While Lura’s generation did not enjoy Madear’s Teacakes, once she started baking them, her nieces told their stories of how their Madear would bake them for them to enjoy. What a surprise!
Steeped in African American Black history and culture, Teacakes in America date back over 200 years ago prepared by slaves in the southeastern United States; Plantation cooks made Teacakes a specialty for guests of white plantation owners. In particular, the women for their tea parties. Teacakes first came to the British colonies as a sweet cookie and cake served with “High Tea” later in the day, similar to those dating back to England and other varieties in many other countries.
The Teacake tradition carried through the 1800s in regions influenced by Scots-Irish and British backgrounds. However, the standard recipe became more simplified. Although plantation cooks created this “sweet cookie” served with tea, it was not “slave food” as slaves did not have access to white flour. Note: The cooks would hide cookies to slip to their families at their own risk as a matter of record. However, over time Teacakes have become inextricably linked to southern African American culture. More than a food or dessert, but an experience leaving fond imprints of love, belonging, and remembrance.
The essential ingredients of the first Teacakes were – white flour, eggs, milk, vanilla, molasses. Refined sugar came later. But these were all inexpensive ingredients, household staples that made Teacake available for all families to enjoy every day and for special occasions.
Teacakes have a very distinct flavor. Some say they taste like sugar cookies with spices. Others say they remind the of buttery shortbread butter cookies with a cakey consistency; some even say sweet cornbread in a cookie or biscuit form. Some cooks roll them out and cut them with cookie cutters; usually, you can find them in holiday shapes with royal frosting. Others hand roll and press them onto the cookie sheet. I prefer to use a cookie scoop and dust with powder sugar. Over time, cooks added unique ingredients, such as grated lemon rind, flavorings, and various spices.
During the great migration after emancipation, Blacks left the South eager to escape the worst of their experience behind them. However, the tradition of Teacake traveled and became a staple.

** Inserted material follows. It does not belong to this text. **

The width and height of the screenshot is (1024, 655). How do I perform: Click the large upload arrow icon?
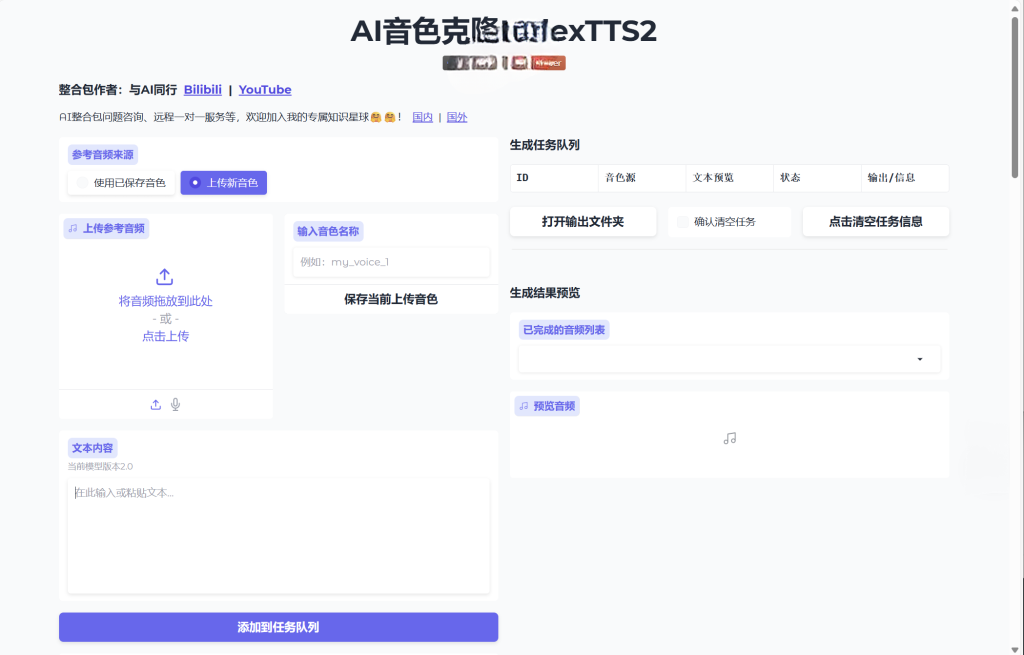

Almost everyone with a Southern heritage had a family member that made the “best” Teacakes. So the tradition continued. However, it is in jeopardy of being forgotten. Which is one reason Lura’s Kitchen is offering Teacakes today.
This cookie became the delight and loving, treasured delicacy of the African American community. Finally, a positive icon survives the horrors of slavery, replacing some of the bad memories with love. You cannot eat one of Madear’s Old Fashion Teacakes and not feel loved. That is how Madear made everyone. Loved! Lura keeps that tradition going today!